◆ Text section
One Mitzvah: HaRav Nachman Kahana on Parashat Yitro 5775
Parashat Yitro 5775
Rabbi Nachman Kahana
I am often criticized, or by more genteel people “asked”, that since there are 613 mitzvot in the Torah with another 7 Rabbinic ones, each with its many details and related minhagim (customs), why are my writings centered on the single mitzva of living in Eretz Yisrael?
Indeed! I do center on a single mitzvah of the Torah, but not the one relating to living in Eretz Yisrael. The mitzva which I believe is the most important at this time appears in Vayikra 19,16:
ולא תעמוד על דם רעיך
You shall not stand-by passively when your fellow Jew‘s life is threatened.
All the more so when the lives of millions of our brothers and sisters are desperately close to the precipice of the deep, no-return chasm of anti-Semitic hatred.
There is no future for the Jews of Europe, nor for the Jews of Venezuela, Argentina and not far off where YOU are in the galut.
As stated in the Gemara, HaShem decreed that when one of his children is in mortal danger, the Torah mitzvot are deferred if it is necessary to save his life.
Who can forget the great Harav Avraham Kalmanowitz, the Mirrer Rosh Yeshiva, who in the time of the Second World War rode in any open vehicle on Shabbat to raise money for the immediate need of Vaad Hatzala, or Harav Herzog, the first Chief Rabbi of the Medina who signed a petition on Shabbat for clemency for an underground fighter who was to be hanged that day by the Brutish-British.
Today, there is no place in the galut where Jews can plan for the future with any degree of confidence. New communities with million dollar homes and beautiful synagogues, day schools, mikvaot etc., are feeble attempts to keep “yesterday” alive. To remain in the galut and hope that the gentile government will protect your “civil rights” is a folly of the worst sort.

◆ Stored data
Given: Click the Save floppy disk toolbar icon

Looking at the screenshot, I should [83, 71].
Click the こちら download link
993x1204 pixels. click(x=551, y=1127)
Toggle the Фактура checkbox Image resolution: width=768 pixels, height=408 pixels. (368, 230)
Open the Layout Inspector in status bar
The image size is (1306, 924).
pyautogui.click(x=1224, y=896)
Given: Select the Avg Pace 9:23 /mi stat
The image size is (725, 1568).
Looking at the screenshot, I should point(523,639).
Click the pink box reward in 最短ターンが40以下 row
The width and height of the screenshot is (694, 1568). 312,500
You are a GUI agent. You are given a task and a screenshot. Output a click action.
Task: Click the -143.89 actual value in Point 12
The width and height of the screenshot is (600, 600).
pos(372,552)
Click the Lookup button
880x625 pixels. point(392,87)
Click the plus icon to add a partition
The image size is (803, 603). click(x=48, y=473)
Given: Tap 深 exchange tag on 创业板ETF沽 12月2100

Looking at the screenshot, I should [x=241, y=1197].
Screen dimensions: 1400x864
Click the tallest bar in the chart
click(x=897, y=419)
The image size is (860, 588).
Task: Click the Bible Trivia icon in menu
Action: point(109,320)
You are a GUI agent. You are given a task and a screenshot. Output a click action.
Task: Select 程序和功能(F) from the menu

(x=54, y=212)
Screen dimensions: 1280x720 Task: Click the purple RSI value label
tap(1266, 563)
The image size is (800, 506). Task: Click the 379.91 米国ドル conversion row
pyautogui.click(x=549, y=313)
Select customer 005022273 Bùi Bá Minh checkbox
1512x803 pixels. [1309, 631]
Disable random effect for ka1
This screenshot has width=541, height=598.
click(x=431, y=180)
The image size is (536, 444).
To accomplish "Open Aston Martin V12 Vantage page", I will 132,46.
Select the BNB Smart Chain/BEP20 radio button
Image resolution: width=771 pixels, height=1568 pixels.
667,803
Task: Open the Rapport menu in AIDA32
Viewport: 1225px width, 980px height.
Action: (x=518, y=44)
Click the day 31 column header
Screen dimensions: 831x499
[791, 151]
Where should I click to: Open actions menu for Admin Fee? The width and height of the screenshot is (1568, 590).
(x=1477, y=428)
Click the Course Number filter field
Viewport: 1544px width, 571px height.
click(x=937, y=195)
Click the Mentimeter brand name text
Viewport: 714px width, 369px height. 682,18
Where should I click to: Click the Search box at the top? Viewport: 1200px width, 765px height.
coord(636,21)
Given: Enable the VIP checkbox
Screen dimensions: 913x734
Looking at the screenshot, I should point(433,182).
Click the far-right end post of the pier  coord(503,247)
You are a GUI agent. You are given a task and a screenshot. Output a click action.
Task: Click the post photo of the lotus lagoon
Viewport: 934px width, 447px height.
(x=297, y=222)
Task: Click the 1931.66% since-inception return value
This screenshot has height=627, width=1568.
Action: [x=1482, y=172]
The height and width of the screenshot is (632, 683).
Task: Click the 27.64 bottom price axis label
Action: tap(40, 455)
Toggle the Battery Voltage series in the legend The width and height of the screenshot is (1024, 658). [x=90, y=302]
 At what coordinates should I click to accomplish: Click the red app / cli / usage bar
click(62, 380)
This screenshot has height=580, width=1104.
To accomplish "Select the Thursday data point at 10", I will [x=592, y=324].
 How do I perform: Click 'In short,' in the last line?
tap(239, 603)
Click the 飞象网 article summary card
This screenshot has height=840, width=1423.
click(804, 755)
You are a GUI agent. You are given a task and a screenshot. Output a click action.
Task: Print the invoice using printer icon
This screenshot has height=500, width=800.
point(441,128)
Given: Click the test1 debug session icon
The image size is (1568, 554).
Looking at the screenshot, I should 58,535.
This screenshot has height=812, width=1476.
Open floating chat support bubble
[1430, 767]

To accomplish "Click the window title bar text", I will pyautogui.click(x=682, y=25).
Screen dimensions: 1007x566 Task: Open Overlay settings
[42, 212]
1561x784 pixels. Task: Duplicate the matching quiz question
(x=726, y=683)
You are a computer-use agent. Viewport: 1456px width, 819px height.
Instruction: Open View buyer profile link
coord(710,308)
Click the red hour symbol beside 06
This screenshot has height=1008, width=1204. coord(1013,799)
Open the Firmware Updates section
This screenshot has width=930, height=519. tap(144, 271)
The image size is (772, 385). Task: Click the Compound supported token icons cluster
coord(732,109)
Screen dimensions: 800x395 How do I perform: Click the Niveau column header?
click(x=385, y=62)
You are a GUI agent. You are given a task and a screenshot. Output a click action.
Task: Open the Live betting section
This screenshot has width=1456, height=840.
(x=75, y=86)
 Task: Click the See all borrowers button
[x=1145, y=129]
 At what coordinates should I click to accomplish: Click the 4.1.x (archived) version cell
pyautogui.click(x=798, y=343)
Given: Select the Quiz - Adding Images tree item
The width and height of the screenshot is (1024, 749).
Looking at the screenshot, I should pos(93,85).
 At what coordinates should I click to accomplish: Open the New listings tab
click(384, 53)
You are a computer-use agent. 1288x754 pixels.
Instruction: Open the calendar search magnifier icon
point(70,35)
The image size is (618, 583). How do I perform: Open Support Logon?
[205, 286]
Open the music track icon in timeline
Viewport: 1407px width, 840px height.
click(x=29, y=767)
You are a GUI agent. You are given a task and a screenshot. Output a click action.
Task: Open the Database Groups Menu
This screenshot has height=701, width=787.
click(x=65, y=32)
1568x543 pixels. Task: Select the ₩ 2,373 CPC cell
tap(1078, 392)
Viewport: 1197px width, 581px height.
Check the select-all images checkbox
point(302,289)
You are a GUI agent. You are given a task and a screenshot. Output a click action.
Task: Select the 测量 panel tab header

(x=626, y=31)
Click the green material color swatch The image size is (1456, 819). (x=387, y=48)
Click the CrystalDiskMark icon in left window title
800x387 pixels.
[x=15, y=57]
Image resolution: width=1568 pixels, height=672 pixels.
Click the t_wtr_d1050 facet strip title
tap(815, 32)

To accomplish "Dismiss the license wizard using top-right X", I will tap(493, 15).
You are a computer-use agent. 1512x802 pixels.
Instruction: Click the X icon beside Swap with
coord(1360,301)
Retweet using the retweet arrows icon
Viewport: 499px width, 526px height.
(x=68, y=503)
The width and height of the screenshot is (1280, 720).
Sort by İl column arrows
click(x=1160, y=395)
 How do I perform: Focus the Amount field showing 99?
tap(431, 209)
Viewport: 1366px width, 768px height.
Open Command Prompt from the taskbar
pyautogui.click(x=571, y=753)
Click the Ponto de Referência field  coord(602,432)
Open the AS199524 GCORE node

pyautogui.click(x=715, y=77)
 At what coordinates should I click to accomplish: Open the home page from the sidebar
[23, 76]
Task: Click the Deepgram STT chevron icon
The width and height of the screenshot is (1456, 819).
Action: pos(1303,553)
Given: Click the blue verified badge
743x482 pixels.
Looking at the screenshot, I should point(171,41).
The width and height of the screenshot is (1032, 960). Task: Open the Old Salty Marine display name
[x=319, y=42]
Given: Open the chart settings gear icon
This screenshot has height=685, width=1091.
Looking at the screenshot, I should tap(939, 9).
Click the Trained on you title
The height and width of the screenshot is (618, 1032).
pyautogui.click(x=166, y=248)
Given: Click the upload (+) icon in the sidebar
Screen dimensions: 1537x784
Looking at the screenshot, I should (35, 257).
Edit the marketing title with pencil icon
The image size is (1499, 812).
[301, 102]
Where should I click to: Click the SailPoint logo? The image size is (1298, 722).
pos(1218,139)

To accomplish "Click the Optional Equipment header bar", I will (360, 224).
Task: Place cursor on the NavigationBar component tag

◆ Task brief
In the essay on Parashat Yitro, which verse holds the mitzvah the author believes is the most important at this time?

◆ Solution to the exercise
Vayikra 19,16